Ho già parlato della figura singolare di questa donna (mia prozia) in un agile e veloce volumetto dal titolo "Ritratto" che ho auto-pubblicato con l'aiuto dell'associazione culturale ligure CaArteiv.
Concludo il post segnalando che, chi fosse interessato a leggere anche questo volumetto, può contattarmi direttamente e glielo farò avere in PDF.


Per leggere "Notti senza luna", invece, sapete già come fare :)


Al prossimo post,
l'autrice
Flavia Cantini

venerdì 10 giugno 2011

L'idea di fondo di Notti senza luna

  • - Ma com'è nata l'idea di questo romanzo? Vuoi dire l'idea che mi ha ispirato questa storia?

  • -Sì, proprio questo. Ok perfetto, allora posso dire che ciò che mi ha portato a pensare una storia del genere sono stati i raconti delle "masche" piemontesi.
 
  • Puoi spiegarci meglio? Certo. I demoni o lemuri del mio romanzo sono, possiamo dire, una rivisitazione moderna di ciò che erano le masche in Piemonte nel secolo scorso. Persone con poteri sovvranaturali in grado di soggiogare le altre persone che non riuscivano a rendersene conto. E così sono i demoni del mio romanzo: si nascondono sotto spoglie umane per soggiogare i cosidetti "innocenti" che non riescono a riconoscere in loro la vera identità malvagia.

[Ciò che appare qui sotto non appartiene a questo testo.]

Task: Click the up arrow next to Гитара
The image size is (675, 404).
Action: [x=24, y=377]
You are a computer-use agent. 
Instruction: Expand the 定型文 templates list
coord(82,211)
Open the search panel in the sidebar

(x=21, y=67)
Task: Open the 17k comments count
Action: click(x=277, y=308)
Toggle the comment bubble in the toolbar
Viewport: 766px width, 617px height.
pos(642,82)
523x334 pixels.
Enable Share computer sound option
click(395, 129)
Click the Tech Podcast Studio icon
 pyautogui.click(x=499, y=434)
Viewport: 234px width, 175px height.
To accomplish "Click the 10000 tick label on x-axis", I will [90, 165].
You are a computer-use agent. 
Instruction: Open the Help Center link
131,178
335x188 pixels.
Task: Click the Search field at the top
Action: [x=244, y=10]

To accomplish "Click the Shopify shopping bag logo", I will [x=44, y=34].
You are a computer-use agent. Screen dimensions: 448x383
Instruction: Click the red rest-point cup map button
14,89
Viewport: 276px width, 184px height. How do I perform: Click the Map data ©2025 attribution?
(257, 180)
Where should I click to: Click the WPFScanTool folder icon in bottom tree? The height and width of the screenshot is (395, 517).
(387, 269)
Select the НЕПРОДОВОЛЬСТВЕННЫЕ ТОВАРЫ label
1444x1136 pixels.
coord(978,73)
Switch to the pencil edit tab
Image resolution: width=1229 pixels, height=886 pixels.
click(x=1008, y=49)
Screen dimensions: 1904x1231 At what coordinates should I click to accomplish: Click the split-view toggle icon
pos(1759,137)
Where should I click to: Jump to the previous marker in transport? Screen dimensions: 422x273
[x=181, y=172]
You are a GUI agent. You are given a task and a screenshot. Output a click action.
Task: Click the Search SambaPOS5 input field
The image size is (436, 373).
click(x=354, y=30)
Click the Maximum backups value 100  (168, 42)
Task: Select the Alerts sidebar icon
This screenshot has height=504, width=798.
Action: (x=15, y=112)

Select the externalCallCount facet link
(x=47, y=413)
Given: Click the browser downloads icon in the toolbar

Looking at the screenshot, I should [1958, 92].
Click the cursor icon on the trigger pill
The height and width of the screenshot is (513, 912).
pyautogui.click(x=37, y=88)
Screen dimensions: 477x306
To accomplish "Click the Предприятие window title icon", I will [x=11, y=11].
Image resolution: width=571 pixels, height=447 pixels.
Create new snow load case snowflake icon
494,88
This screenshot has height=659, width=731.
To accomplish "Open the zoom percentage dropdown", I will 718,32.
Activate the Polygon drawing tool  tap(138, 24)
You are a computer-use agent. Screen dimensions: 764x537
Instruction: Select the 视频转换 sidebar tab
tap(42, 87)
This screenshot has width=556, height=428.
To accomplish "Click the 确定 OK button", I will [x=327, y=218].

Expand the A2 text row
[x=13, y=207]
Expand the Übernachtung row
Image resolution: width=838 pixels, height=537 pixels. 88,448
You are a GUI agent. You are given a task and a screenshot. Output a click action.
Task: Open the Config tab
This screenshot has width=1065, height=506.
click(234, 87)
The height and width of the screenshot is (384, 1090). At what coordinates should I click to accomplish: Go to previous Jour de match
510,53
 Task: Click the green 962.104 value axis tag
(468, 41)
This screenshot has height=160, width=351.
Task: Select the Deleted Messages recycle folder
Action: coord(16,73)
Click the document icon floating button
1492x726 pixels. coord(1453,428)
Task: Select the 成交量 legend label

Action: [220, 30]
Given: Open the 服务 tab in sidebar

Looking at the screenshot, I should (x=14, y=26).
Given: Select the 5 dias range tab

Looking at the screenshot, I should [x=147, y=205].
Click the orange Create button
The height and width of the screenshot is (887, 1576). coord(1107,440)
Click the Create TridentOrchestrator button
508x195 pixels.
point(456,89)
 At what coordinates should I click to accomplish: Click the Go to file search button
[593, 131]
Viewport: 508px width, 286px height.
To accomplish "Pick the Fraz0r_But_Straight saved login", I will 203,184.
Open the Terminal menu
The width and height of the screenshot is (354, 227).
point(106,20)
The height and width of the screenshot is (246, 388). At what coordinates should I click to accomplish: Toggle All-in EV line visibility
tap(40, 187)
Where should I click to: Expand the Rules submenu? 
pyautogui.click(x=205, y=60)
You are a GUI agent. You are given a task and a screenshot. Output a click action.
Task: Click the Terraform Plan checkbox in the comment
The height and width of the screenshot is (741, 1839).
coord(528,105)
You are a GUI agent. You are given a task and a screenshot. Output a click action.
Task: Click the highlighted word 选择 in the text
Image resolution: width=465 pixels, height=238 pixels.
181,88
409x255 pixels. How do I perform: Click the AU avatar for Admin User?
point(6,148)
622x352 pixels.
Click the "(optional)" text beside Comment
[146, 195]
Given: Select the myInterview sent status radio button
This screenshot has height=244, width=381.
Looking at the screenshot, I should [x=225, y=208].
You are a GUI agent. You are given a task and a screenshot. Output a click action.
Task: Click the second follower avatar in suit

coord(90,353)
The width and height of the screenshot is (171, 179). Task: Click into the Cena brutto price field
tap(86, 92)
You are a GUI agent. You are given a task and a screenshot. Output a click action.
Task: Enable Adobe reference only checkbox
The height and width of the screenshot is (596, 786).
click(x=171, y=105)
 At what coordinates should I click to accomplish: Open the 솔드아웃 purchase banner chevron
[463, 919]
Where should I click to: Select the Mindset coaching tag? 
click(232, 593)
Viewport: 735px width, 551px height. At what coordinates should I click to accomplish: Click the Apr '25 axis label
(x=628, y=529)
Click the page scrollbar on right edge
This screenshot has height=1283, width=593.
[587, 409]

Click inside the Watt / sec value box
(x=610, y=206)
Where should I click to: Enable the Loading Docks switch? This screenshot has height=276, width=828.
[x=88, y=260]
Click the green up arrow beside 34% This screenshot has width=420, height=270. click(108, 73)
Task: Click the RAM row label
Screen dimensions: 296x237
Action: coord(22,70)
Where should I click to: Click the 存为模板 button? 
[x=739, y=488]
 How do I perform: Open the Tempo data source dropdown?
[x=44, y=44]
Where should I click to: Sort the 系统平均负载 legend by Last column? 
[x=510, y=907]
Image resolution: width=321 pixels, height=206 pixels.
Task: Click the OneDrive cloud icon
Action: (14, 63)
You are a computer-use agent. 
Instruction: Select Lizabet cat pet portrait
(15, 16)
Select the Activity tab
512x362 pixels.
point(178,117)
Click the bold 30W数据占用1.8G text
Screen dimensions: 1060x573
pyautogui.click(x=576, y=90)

  • Ho capito. Ottima idea. Pare di capire (e traspare ovviamente dal tuo romanzo) che sei un'appassionata di misteri, leggende, soprannaturale. Hai colto nel segno, lo sono eccome. Sono affascinata da tutti questi temi e, ti dirò, ci credo anche. Il mondo del paranormale per me è realtà.

  • Un'ultima cosa per oggi: la figura dell'anziano prozio ti è stata ispirata da qualcuno? Eh sì. Ho avuto davvero una strana e anziana prozia che viveva, all'alba del 2000, in una casa solitaria sulla cima di una collina, senza acqua calda, senza riscaldamento nè alcuna comodità moderna. Era un personaggio davvero strano che evocava un non so che di misterioso. Era superstiziosa e credeva in qualcosa di sovrannaturale. Un ottimo stimolo per la mia fervida fantasia eheh.

  • Ti ringrazio delle curiosità che hai voluto svelarci oggi. Alle prossime rivelazioni, allora. Certo, questo blog è qui apposta per dire tutto il possibile su questa mia saga fantasy.